[Selected passage]

Multiculturalism Or Integration?

But can the similarity overcome the difference?

We had an interesting debate in my Philosophy class the other day: we were discussing, amongst other curious ideas, whether the British government’s philosophy of multi-culture was a good thing. Our teacher mentioned that a lot of the conflicting feelings over it came from the fact that, back in the 50s and 60s, immigrants to Britain would assimilate into the culture. However, in recent years, that hasn’t been happening because of a push for multi-culture, and now there are people living in Britain who want nothing to do with the British and cling to their own culture, refusing the society they live in.

Do you think this is right? Which do you think is better: multiculturalism or integration?

This is a topic which directly affects me, but which I don’t often think enough about. I was born in England, and I grew up in London for almost a decade. Then my mother took us to an African country I won’t specify for a few years to “experience our culture,” and when we all grew a bit fed up with that we came back to Britain. I have always considered myself British. I suppose you could say that I’ve assimilated (though God, I hate that word.) Granted I’m African too, but when you’re in Africa and you speak English with a English accent, you’re as good as foreign to the locals. I never really fit in there. Of course, I’m aware that there are people in Britain who feel that I don’t fit in here either, whether it’s because of my skin colour, my unpronounceable last name or the fact that I have a few African songs on my phone.

I don’t know how I feel about multi-culture. On one hand, it does teach us so much more about the world, it reminds you that you can’t hide away in your little town when there’s a whole world of languages and culture and people across the seas. It’s lead me to fall in love with Chinese culture, perhaps a poor example, but a personal one. On the other hand, yes, there can be tension and hate and violence when people don’t want to understand each other. There are the people who reap the benefits of a society like Britain or American or wherever else, but reject its culture and people and rules. I’m set against such behaviour, which I have personally encountered and also seen in the way expatriates (who are also immigrants) act in other countries.

[/Selected passage]
[Supplied information]

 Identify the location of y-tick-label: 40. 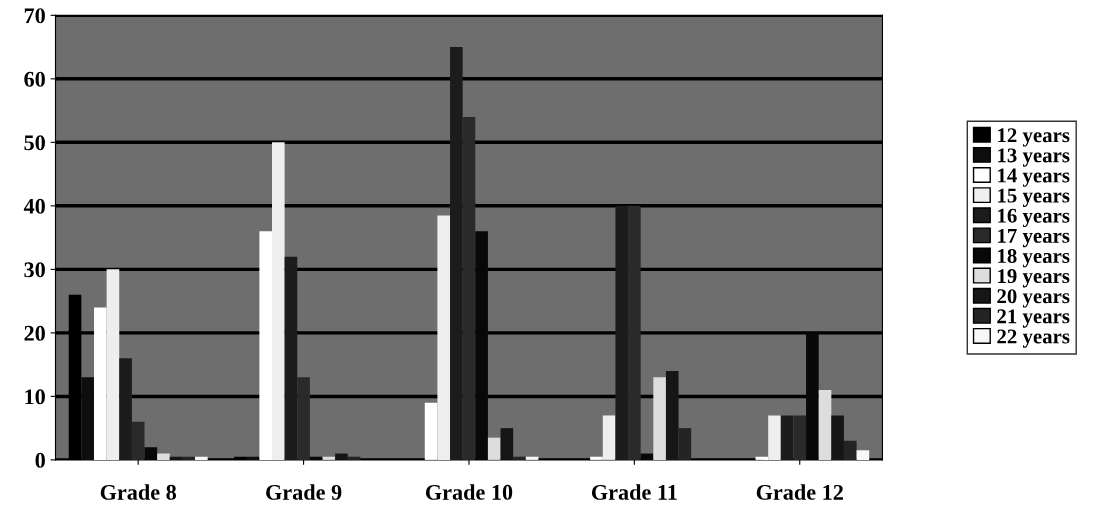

[/Supplied information]

Work request 1: Duplicate the text about multiculturalism from "I don’t know" up to and including "in other countries.".
Work request 2:
Answer these questions using the text about multiculturalism.
(a) For how long did the writer grow up in London?
(b) In which decades, according to the teacher, would immigrants to Britain assimilate into the culture?
(c) Which culture does the writer say they fell in love with?
Rely only on the text about multiculturalism, not on the data.

Answer box 1:
I don’t know how I feel about multi-culture. On one hand, it does teach us so much more about the world, it reminds you that you can’t hide away in your little town when there’s a whole world of languages and culture and people across the seas. It’s lead me to fall in love with Chinese culture, perhaps a poor example, but a personal one. On the other hand, yes, there can be tension and hate and violence when people don’t want to understand each other. There are the people who reap the benefits of a society like Britain or American or wherever else, but reject its culture and people and rules. I’m set against such behaviour, which I have personally encountered and also seen in the way expatriates (who are also immigrants) act in other countries.

Answer box 2:
(a) Almost a decade.
(b) The 50s and 60s.
(c) Chinese culture.